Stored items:
::::::::
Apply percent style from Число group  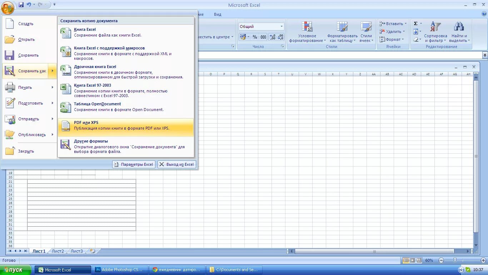click(x=254, y=37)
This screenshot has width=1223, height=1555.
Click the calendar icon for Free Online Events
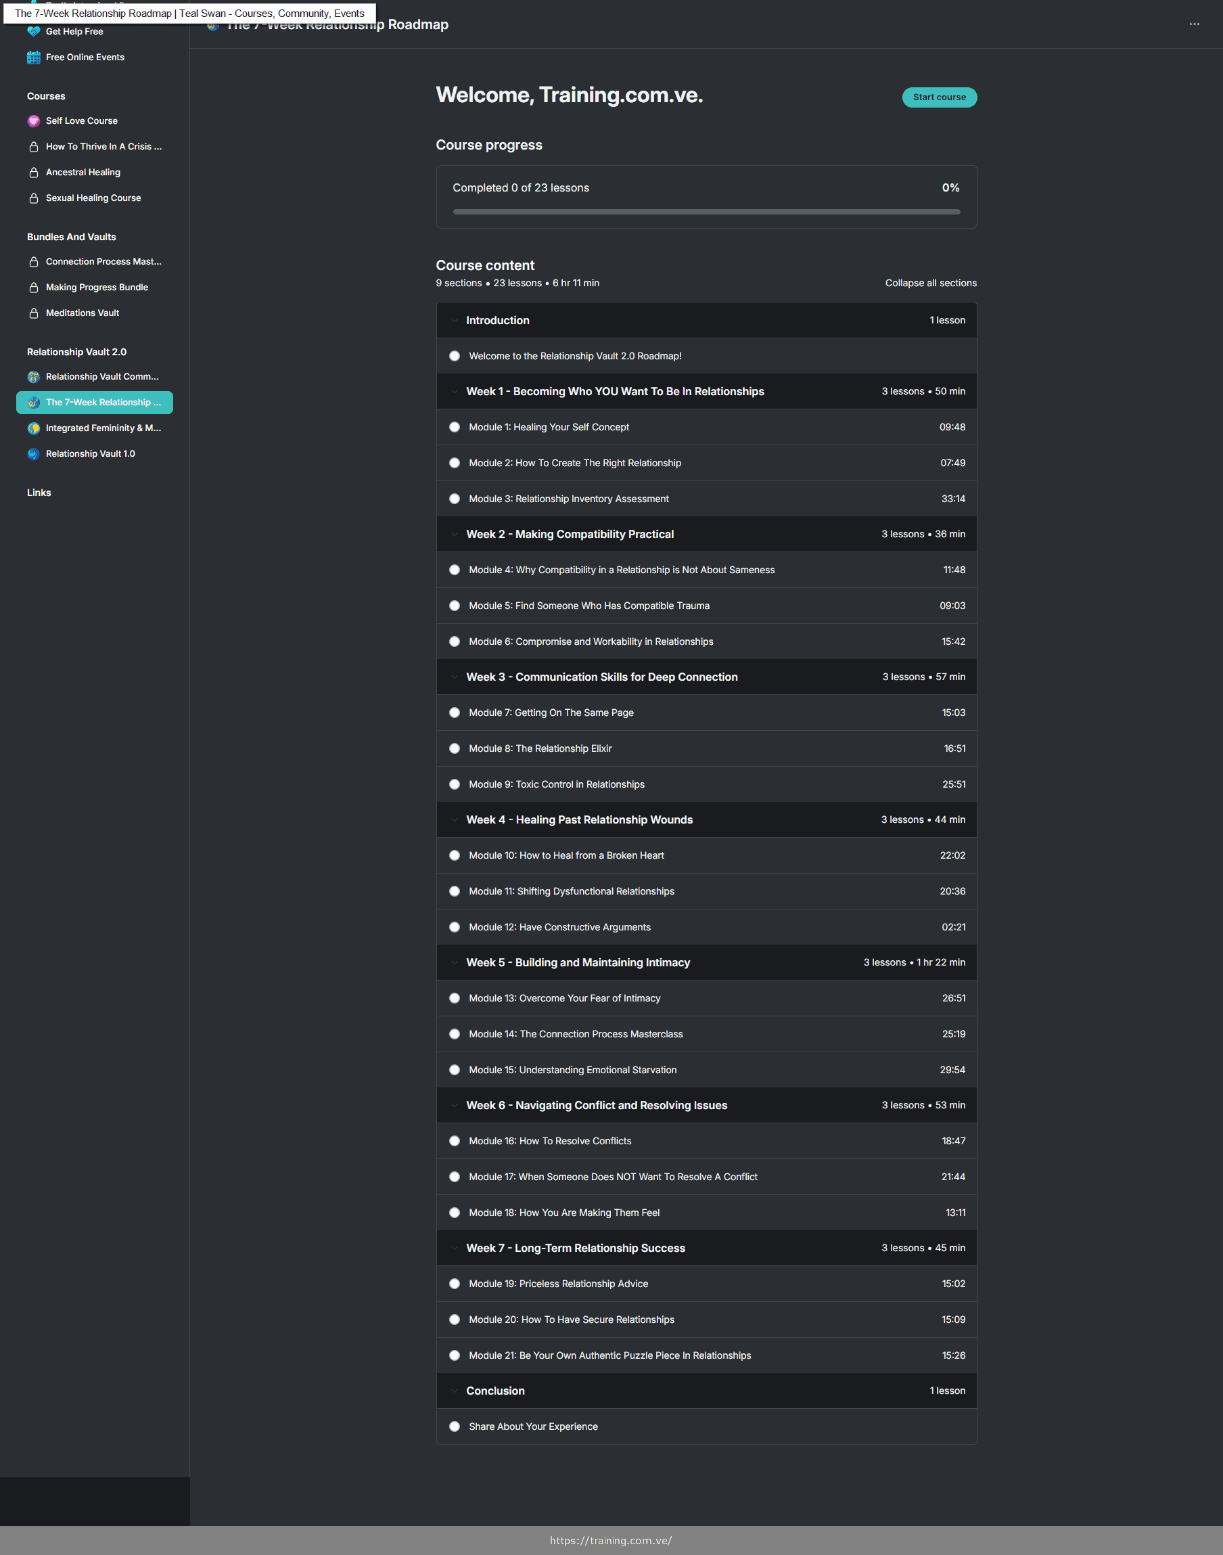coord(33,57)
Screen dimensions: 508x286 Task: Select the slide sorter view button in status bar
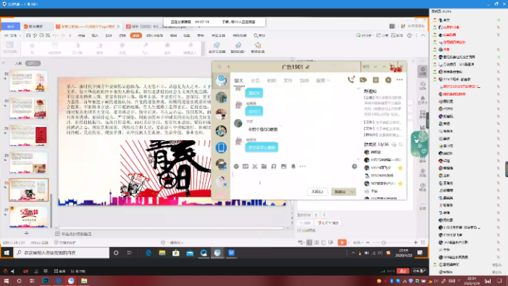point(317,242)
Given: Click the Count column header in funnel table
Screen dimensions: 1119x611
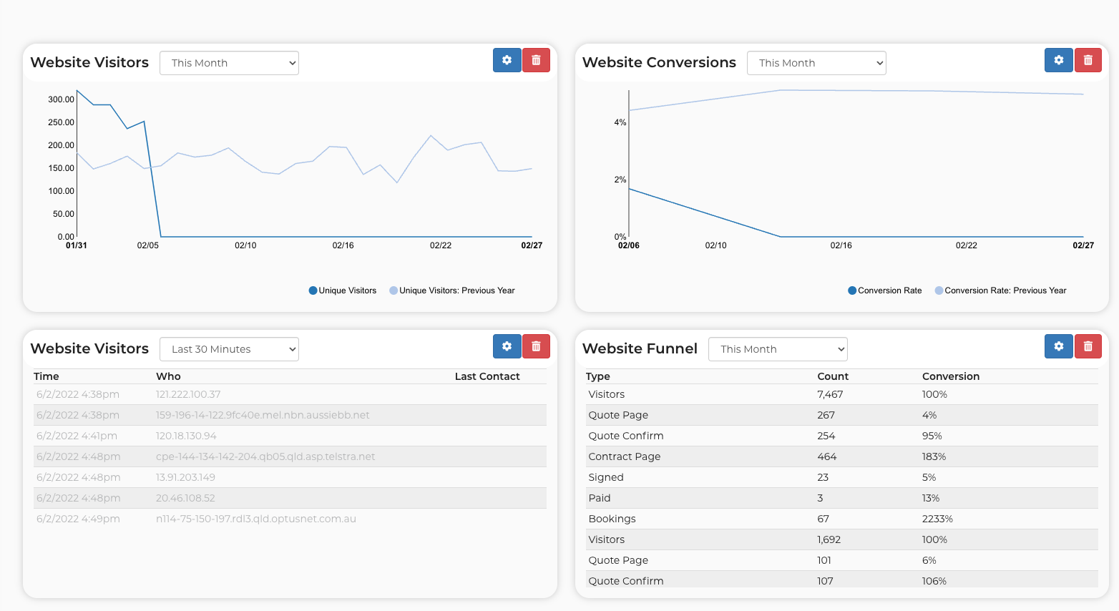Looking at the screenshot, I should pyautogui.click(x=833, y=376).
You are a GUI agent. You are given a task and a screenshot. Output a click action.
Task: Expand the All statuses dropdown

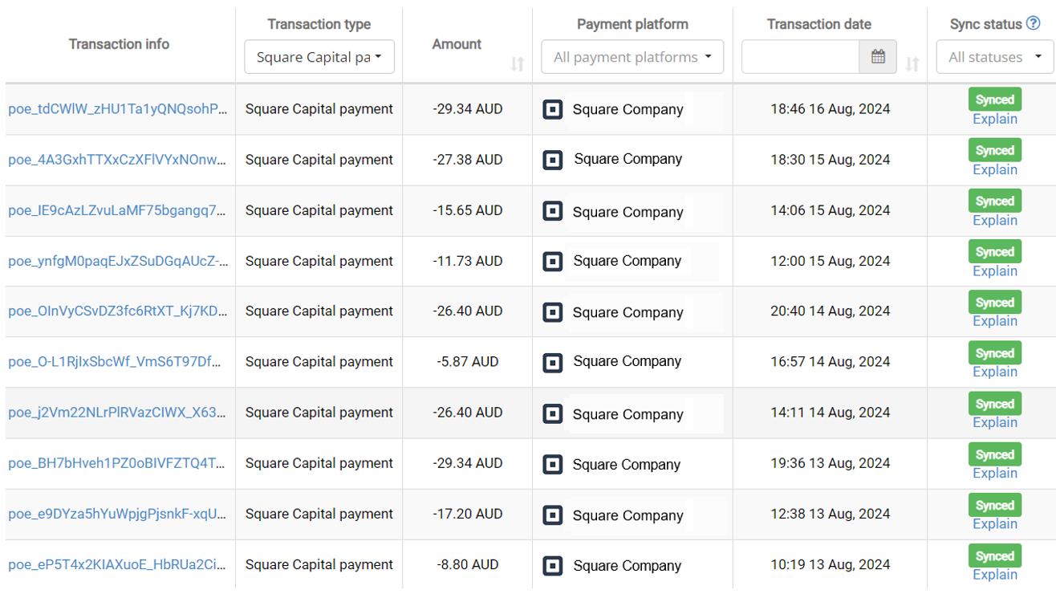[994, 56]
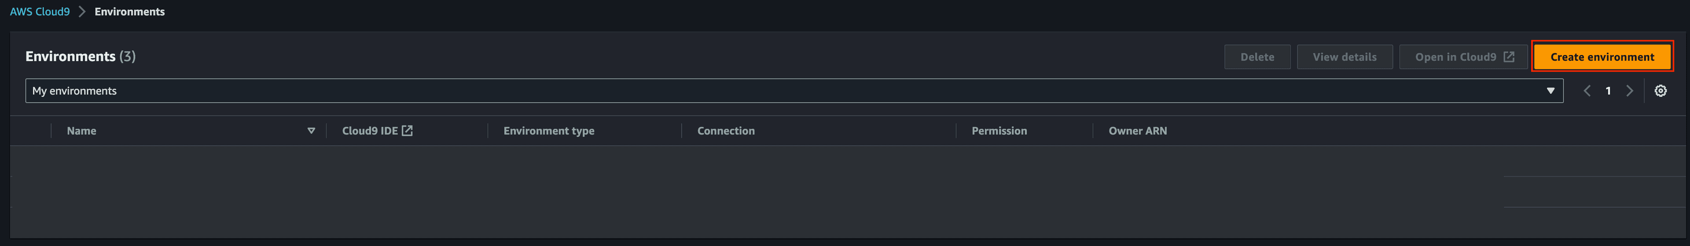
Task: Open the table preferences gear icon
Action: [1660, 91]
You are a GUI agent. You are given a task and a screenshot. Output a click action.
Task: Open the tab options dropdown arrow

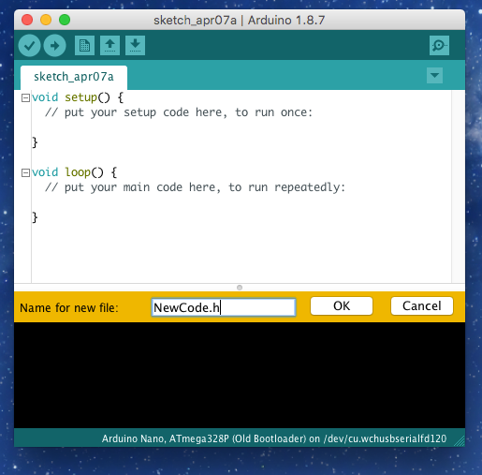pos(434,75)
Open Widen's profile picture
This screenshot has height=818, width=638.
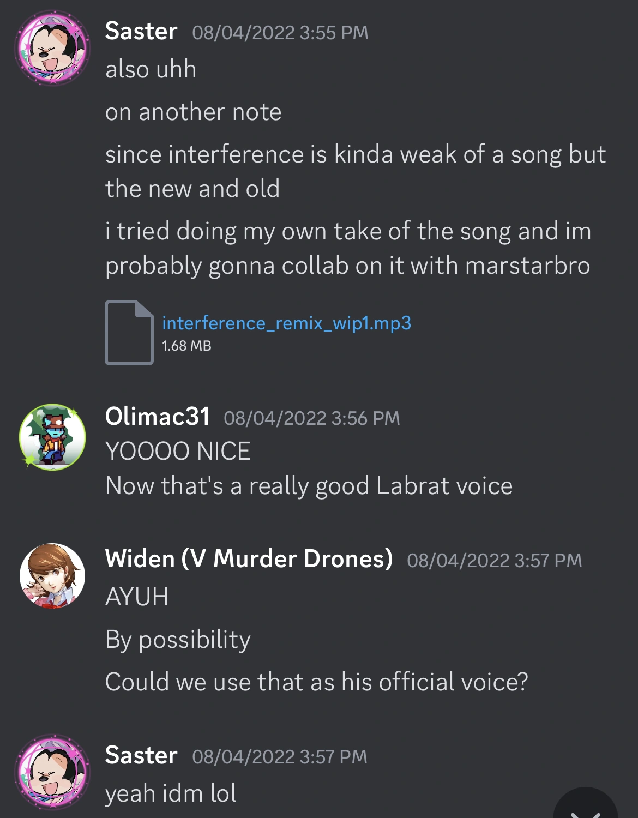point(52,575)
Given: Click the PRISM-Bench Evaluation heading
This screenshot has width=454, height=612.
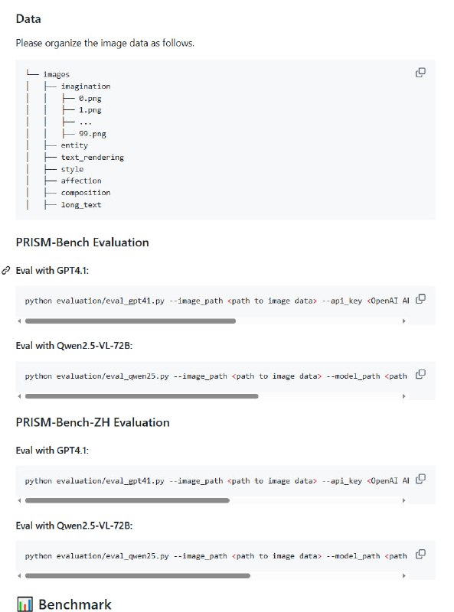Looking at the screenshot, I should coord(83,243).
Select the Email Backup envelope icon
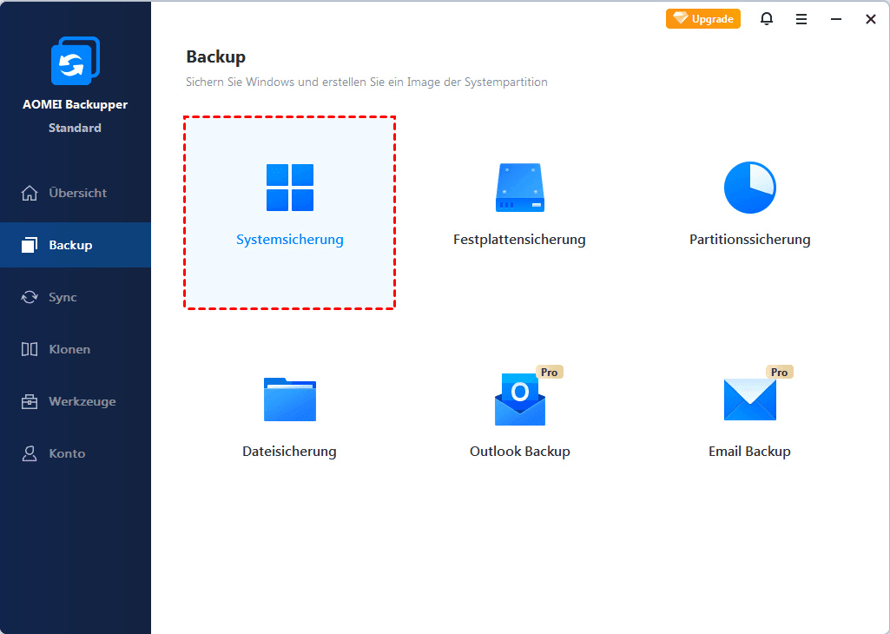890x634 pixels. pyautogui.click(x=749, y=400)
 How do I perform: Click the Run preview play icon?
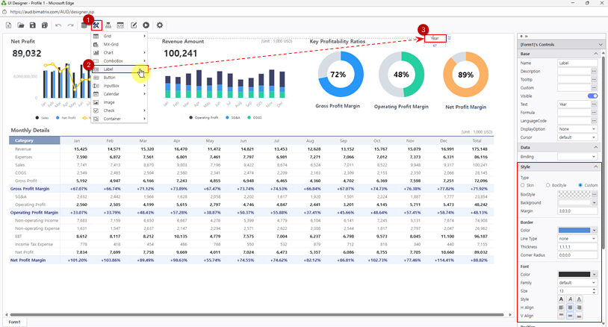pyautogui.click(x=146, y=25)
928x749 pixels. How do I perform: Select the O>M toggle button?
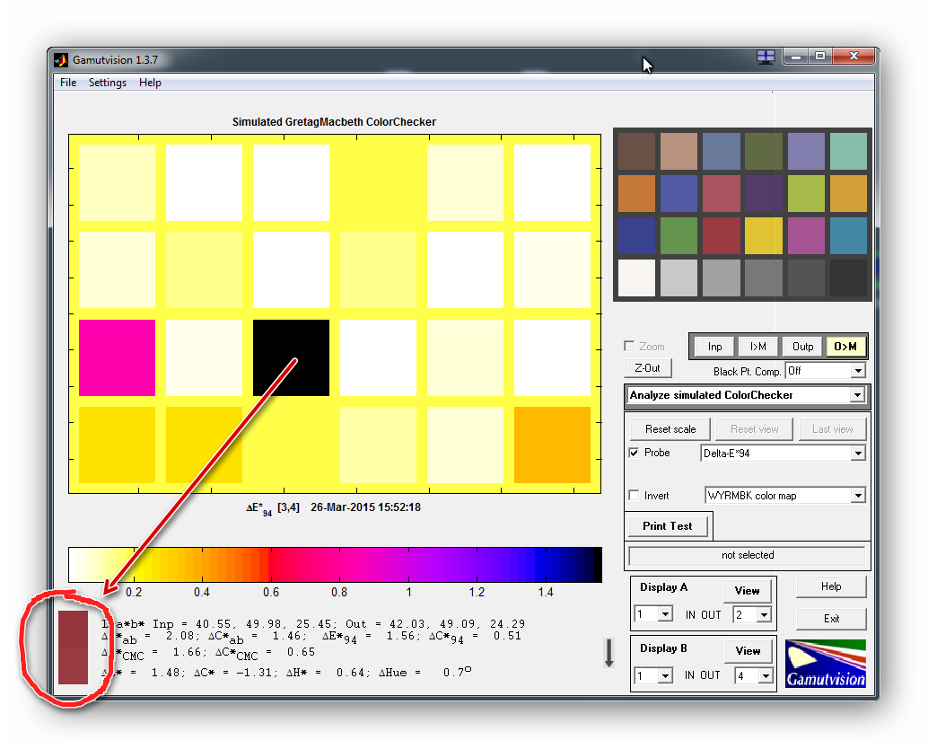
::::::::
→ REQUIRED ACTION
The required output is the line containing "Task: Open the tab options dropdown arrow" plus every line after it to the end of the data, copied exactly and with no pictures.

→ RESPONSE TO THE EXERCISE
Task: Open the tab options dropdown arrow

pos(434,75)
Open Widen's profile picture
This screenshot has height=818, width=638.
point(52,575)
Given: Click the PRISM-Bench Evaluation heading
This screenshot has width=454, height=612.
Looking at the screenshot, I should coord(83,243).
Select the Email Backup envelope icon
890x634 pixels. pyautogui.click(x=749, y=400)
 How do I perform: Click the Run preview play icon?
pyautogui.click(x=146, y=25)
928x749 pixels. How do I perform: Select the O>M toggle button?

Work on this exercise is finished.